Its House Price Analysis and Assessment, released Thursday, said Calgary has an increased risk of overvaluation, but is stable or unchanged in three other areas — overheating, price acceleration and overbuilding.

The report said declining sales in recent months — a reflection of lower oil prices — has pushed the city’s sales-to-new listings ratio to a buyers’ market.

“This is expected to place downward pressure on house price growth, which could lessen the current risk of overvaluation in Calgary,” the CMHC said. The threat of price overvaluation reflects strong growth in house prices and modest gains in personal disposable income.

“The economy is being impacted by lower oil prices and slower inflows of migrants that will likely contribute to an expected slowdown in the rate of price growth in 2015,” it said.

CMHC said Regina and Winnipeg were deemed the riskiest markets in the country. Toronto and Montreal — where the number of condo units under construction is near historical highs — were rated a moderate risk as was Quebec City. Others considered low risk were Edmonton, Vancouver, Saskatoon, Ottawa, Halifax and St. John’s.
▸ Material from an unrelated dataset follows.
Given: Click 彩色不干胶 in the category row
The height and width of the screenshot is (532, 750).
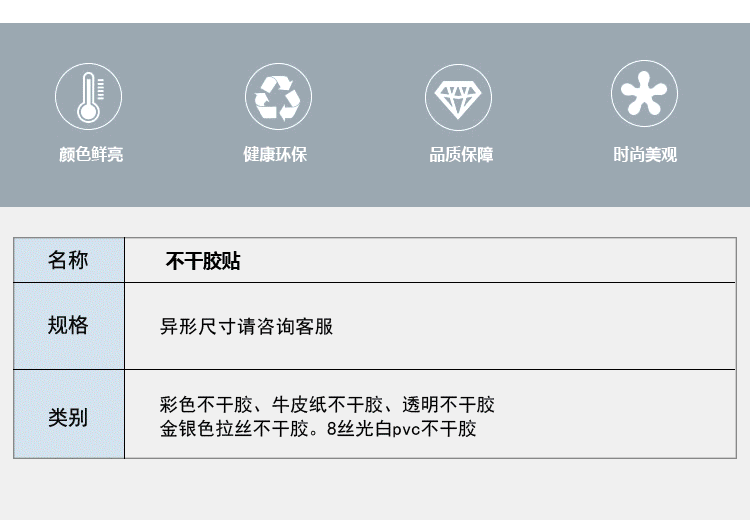Looking at the screenshot, I should pyautogui.click(x=206, y=405).
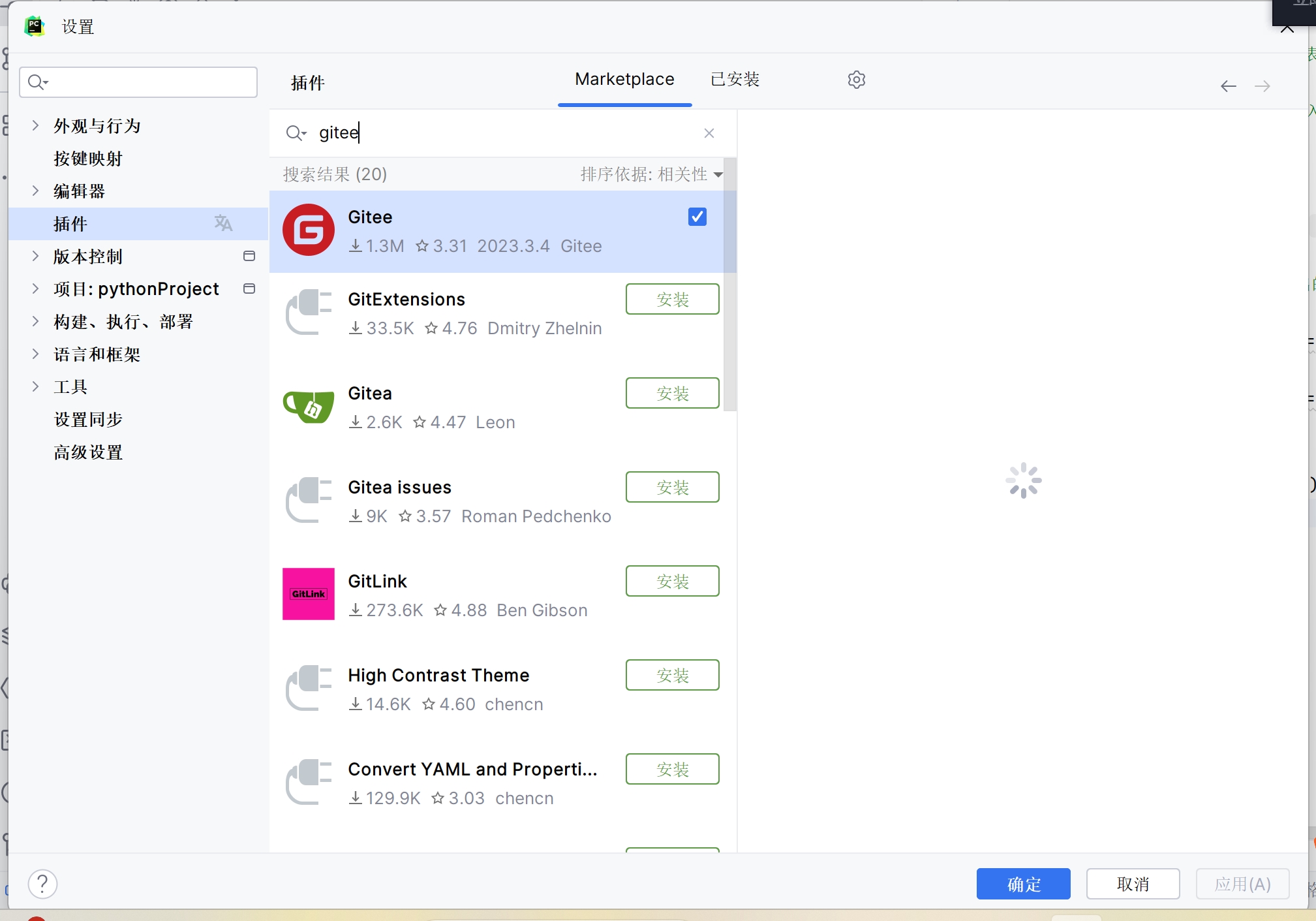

The Calgary Real Estate Board said April sales, through Wednesday were down 23 per cent from a year ago. New listings are up 19 per cent to 2,935. The median price has dropped 2 per cent to $420,000 while the average sale price is down by 1.5 per cent to $468,411.

“We are expecting slower sales as well as reduced pressure on prices,” said Felicia Mutheardy, acting principal market analyst for Calgary for CMHC.

Don Campbell, senior analyst with the Real Estate Investment Network, said a perfect storm is poised to hit the Alberta real estate market with the slowdown normally associated with spring breakup in the oilpatch coinciding with the 10th and 11th months of the oil price drop.

“The numbers are about to get pretty ugly, so prepare yourself,” he wrote recently on his website.

“Although we are seeing slight drops in average sale prices in the larger cities we are not yet witnessing the ‘panic selling’ that can have a very negative effect on average sale prices.

“However, those who listed their property in November, December or January will now be feeling the pressure to either lower their price or take it off the market. This, if they do need to sell, will lead to lower average sale prices.”